Mr. Fox diverted himself for some time with the idea of what Sujah al Dowlah “ would probably” have done, had not the English prevented him. He pressed also upon the committee the declaration of Mr. Hastings, that according to the institutes of Jengheez Khawn or Tamerlane, the rights of the subject are nothing, while the power of the sovereign is every thing, and urged the injustice of such a despotic maxim with great energy. He next took notice of the inordinate vanity and presumption of Mr. Hastings in saying, that if Cheit Sing was a great prince, he as his sovereign, was a great king: In order to shew the absurdity of this, he put the case thus: Suppose the Emperor of Germany were to send an ambassador to the Elector of Hanover or the Elector of Brandenburgh, and he were to tell either of them, “ if you are a great elector, I am a great emperor.” Having pushed the ridicule to some extent, he returned to his narrative of what had hapa pened at Benares, and stated all the facts of the ill treatment of the rajah, subsequent to his having been put under an arrest, to the massacre of the British, and the escape of Cheit Sing.

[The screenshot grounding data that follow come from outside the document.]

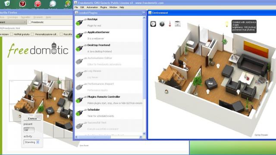Select Plugins Remote Controller entry

(x=109, y=100)
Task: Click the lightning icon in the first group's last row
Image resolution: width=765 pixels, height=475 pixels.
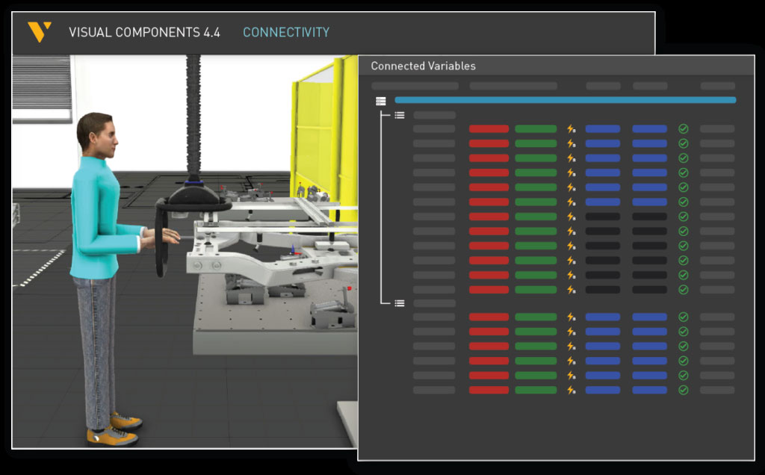Action: [x=571, y=289]
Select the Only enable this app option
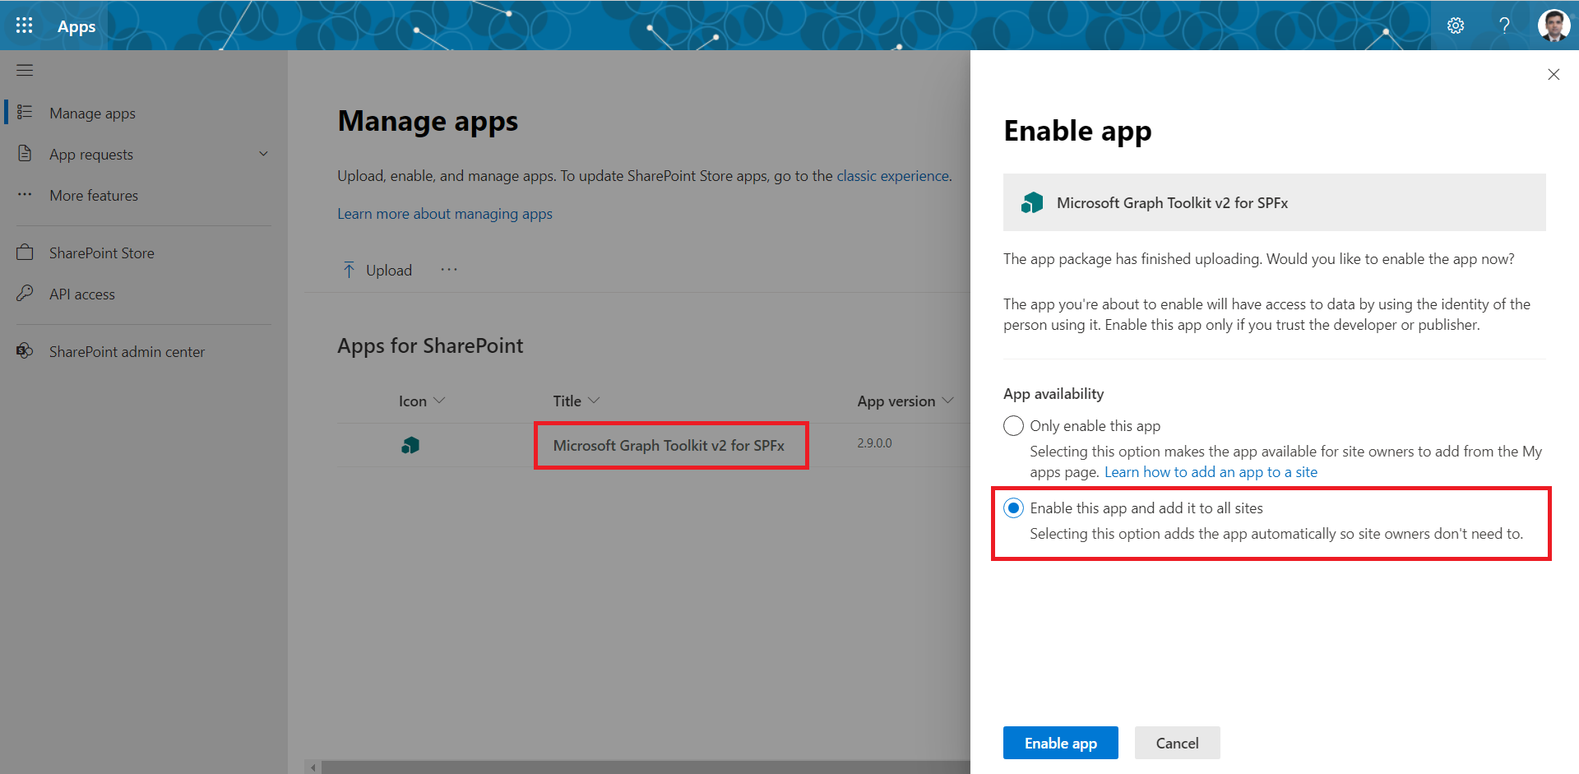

Mr. Fox after having gone through the whole of the facts, proceeded to take notice of the fourth and fifth articles of the charge which he said he should speak to shortly, considering them rather as matters of aggravation, superadded to the treatment of Cheit Sing, than as charges of much importance themselves. He then stated all the circumstances that took place at the castle of Bidgigur, and of the inducements to plunder, held out by Mr. Hastings to the soldiery, descanting on the mischievous consequences of such a practice, a doctrine for which he declared he had the authority of Mr. Hastings himself, who some years before had written a declaration that “the very idea of prize money suggested to his remembrance the former disorders which arose in their army from that source, and had almost proved fatal to it. Of this circumstance you must be sufficiently apprized, and of the necessity for discouraging every expectation of this kind amongst the troops ;, it is to be avoided like poison, &c." Having thus proved how very contradictorily Mr. Hastings had behaved in that respect, he mentioned the strange sort of affidavits and depositions that were made for the purpose of imputing suspicions of disloyalty and designs to rebel to Cheit Şing. One of these from a person deeply interested in the ruin of the rajah he read, to shew the House that almost all the allegations it contained were on hearsay evidence only.